»»

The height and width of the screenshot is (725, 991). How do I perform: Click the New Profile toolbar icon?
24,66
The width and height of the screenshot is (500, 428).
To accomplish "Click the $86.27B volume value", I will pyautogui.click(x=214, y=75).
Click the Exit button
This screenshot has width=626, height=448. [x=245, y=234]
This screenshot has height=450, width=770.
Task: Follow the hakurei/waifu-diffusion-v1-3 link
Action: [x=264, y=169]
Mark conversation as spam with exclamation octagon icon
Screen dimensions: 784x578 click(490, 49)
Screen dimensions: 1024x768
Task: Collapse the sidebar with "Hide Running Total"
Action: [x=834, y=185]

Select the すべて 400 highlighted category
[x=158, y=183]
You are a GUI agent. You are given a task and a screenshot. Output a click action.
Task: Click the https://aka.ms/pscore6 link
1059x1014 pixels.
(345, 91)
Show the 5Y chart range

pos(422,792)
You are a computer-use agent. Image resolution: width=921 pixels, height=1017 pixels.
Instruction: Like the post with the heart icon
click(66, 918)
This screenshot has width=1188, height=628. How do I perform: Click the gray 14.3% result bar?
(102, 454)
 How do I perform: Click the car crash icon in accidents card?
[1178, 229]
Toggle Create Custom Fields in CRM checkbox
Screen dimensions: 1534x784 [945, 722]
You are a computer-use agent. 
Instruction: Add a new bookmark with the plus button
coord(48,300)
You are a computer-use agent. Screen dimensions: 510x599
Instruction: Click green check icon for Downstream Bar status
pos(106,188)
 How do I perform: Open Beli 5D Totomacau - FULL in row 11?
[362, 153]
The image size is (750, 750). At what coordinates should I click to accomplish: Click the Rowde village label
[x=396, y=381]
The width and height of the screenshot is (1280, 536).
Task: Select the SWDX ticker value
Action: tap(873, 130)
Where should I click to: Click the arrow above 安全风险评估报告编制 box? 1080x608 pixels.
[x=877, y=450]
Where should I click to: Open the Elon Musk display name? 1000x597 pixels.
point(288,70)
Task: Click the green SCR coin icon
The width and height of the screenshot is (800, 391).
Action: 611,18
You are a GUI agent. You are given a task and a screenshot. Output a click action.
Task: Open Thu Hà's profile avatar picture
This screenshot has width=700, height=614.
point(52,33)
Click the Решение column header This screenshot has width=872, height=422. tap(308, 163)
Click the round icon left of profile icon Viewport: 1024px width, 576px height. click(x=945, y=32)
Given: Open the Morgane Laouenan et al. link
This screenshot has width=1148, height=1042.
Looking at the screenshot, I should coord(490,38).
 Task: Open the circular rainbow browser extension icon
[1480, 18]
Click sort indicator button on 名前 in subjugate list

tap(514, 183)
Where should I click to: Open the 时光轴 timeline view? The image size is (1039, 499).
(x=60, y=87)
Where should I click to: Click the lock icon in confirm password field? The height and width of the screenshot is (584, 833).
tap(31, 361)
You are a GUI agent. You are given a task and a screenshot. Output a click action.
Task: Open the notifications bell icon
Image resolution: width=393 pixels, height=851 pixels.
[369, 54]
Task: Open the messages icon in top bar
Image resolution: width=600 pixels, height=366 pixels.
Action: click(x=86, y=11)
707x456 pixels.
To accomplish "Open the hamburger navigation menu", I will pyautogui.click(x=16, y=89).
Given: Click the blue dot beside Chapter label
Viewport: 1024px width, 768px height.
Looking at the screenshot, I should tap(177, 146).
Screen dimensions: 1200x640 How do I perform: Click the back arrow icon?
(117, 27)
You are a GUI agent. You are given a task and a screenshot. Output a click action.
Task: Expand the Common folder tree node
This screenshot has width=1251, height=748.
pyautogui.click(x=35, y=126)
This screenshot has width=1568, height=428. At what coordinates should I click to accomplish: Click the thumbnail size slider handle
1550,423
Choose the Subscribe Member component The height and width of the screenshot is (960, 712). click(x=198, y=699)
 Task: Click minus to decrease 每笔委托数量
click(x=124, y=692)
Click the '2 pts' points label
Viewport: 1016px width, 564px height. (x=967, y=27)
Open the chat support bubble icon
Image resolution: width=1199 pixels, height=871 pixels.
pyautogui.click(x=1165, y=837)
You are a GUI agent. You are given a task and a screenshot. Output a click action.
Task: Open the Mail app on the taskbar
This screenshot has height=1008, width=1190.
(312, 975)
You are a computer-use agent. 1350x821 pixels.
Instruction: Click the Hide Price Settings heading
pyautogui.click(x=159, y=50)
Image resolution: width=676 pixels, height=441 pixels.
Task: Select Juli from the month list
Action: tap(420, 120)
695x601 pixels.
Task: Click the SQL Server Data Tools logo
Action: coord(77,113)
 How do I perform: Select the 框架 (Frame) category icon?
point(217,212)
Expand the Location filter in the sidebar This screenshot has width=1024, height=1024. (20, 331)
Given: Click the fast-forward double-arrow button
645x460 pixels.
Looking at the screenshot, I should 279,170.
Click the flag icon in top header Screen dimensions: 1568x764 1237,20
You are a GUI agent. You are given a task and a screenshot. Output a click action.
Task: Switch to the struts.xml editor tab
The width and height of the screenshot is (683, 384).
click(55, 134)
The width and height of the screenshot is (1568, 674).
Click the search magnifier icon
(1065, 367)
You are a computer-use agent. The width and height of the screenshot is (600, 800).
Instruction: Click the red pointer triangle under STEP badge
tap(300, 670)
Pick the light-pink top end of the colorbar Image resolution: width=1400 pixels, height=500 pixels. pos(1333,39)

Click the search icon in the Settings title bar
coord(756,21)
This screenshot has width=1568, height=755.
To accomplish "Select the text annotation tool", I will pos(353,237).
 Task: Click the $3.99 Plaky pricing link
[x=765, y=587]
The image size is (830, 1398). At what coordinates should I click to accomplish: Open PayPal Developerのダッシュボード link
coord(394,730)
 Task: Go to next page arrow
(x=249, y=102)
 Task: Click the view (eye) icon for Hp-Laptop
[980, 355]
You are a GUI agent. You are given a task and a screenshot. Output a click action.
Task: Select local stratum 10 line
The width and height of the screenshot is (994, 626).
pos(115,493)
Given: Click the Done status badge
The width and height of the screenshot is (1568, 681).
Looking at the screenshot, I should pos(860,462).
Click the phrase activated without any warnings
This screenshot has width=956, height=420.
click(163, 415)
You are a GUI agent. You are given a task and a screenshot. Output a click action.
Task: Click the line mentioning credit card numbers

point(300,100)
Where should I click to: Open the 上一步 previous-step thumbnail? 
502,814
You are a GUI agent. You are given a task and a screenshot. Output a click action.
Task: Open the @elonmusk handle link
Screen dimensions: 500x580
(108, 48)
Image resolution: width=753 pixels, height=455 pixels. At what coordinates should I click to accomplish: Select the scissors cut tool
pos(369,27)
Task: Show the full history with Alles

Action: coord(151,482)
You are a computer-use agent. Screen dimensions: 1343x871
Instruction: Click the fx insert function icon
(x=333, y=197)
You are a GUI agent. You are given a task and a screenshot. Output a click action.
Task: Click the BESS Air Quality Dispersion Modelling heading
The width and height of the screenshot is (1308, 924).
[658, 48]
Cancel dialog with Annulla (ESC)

««

§ What this task involves: The answer is the run of lines above from the line containing "Task: Expand the Common folder tree node" through the line containing "Choose the Subscribe", copied exactly and alone.

§ Task response:
Task: Expand the Common folder tree node
This screenshot has width=1251, height=748.
pyautogui.click(x=35, y=126)
This screenshot has width=1568, height=428. At what coordinates should I click to accomplish: Click the thumbnail size slider handle
1550,423
Choose the Subscribe Member component The height and width of the screenshot is (960, 712). click(x=198, y=699)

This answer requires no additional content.